I don’t know if Marsh is actually an uncle but he tells us he isn’t a threat. “Since I am an English professor, it can only get so technical” (p. 28). His writing is clear and entertaining and he’s good at taking lay readers through data tables in a way they will understand. He offers himself as a gentle guide until you arrive at his same conclusions.
To get to that destination, Marsh begins in chapter 1 with the statement that “poverty and economic inequality matter,” both individually and socially (p. 27). As he admits, in many (perhaps most) quarters this isn’t news. But political discourse being what it is these days, he plays it safe by citing data from economists, think tanks, government agencies, and the like. In chapter 2, Marsh pits various contemporary studies against one another to demonstrate that education is neither the cause nor the solution to the economic distress of the poor (and the fineness of the wealthy). Marsh goes back in time in chapters 3 and 4, selectively using secondary and some primary historical sources to argue that the equation of education with social opportunity is a man-made artifact of the 20th century. As such, he wants us to unmake this association in the 21st. His penultimate conclusion in chapter 5 is that the structure of the economy, and workers’ lack of bargaining power to change it, has created both poverty and inequality. Therefore, it will take economic interventions revolving around labor and redistribution to restructure our society. Educational strategies are “not sufficient” and “not necessary” for the task ahead (p. 91). Do you still care about schools? You’re welcome to try for educational access or equity since it makes a little bit of difference to individuals (p. 209). But if you do, and Marsh is your Yiddish uncle, he will probably call your effort ‘futzing’.

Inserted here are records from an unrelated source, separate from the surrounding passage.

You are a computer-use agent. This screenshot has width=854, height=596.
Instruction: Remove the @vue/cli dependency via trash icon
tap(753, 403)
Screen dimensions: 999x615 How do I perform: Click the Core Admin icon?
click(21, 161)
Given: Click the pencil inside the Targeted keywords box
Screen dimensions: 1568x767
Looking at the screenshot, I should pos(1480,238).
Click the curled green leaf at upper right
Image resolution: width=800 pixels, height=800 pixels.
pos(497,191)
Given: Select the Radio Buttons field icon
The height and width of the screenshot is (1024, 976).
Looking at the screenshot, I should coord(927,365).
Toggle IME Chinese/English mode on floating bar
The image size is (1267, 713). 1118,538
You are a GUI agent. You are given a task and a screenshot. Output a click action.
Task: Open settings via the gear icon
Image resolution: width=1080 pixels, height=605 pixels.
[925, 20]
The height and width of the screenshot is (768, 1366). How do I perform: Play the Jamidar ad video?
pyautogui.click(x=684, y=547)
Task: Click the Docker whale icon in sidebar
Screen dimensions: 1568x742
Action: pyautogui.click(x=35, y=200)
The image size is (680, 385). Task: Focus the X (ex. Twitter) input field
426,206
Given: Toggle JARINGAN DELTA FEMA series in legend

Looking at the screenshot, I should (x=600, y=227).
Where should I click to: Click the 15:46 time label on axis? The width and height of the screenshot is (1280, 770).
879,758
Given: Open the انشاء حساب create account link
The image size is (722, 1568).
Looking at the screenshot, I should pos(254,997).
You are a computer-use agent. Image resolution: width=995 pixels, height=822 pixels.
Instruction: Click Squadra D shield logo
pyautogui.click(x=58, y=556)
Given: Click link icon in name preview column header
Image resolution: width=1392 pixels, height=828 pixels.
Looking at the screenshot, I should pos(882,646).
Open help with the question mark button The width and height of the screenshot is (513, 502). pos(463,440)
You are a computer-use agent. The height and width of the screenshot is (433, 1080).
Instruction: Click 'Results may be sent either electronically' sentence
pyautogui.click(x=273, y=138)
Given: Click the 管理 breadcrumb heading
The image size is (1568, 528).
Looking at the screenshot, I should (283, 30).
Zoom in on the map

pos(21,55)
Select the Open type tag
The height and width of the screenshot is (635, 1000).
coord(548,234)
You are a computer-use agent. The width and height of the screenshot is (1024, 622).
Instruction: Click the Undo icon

I’m going to be the earnest cousin at the dinner party for a moment. Marsh has just called economic inequality a “greater injustice” and educational inequality a “lesser” one (p. 209, 212). But in the words of Audre Lorde: “there is no hierarchy of oppression” (Lorde, 2009, p. 220). Instead, we should see these two disadvantages as related and intersecting (Lorde, 1984). Related because oppression is, on a deeper level, the inequitable distribution of power in a society that allows some to deny both economic and educational needs and reserve the corresponding privileges for themselves. Intersecting because these injustices are not separate compartments but affect the same people at the same time. Ranking them reduces real-life complexity—and the range of solutions available. In his effort to diminish the standing of educational interventions, Marsh overlooks the work of scholars who have re-analyzed the Coleman Report to find that education matters more than may have been appreciated then (Borman & Dowling, 2010). Christopher Jencks, whom Marsh casts as a like-minded protagonist, reversed course in 1998’s The Black-White Test Score Gap, where he argued that reducing the achievement gap could “substantially” reduce racial inequities in earnings (Jencks & Phillips, 1998, pp. 4-5). So rather than either-or, both economics and education shape the starting points, the processes, and the outcomes of children’s social lives. Both tools, and many more, are needed in the metaphorical toolbox, the one we use to work on social inequality.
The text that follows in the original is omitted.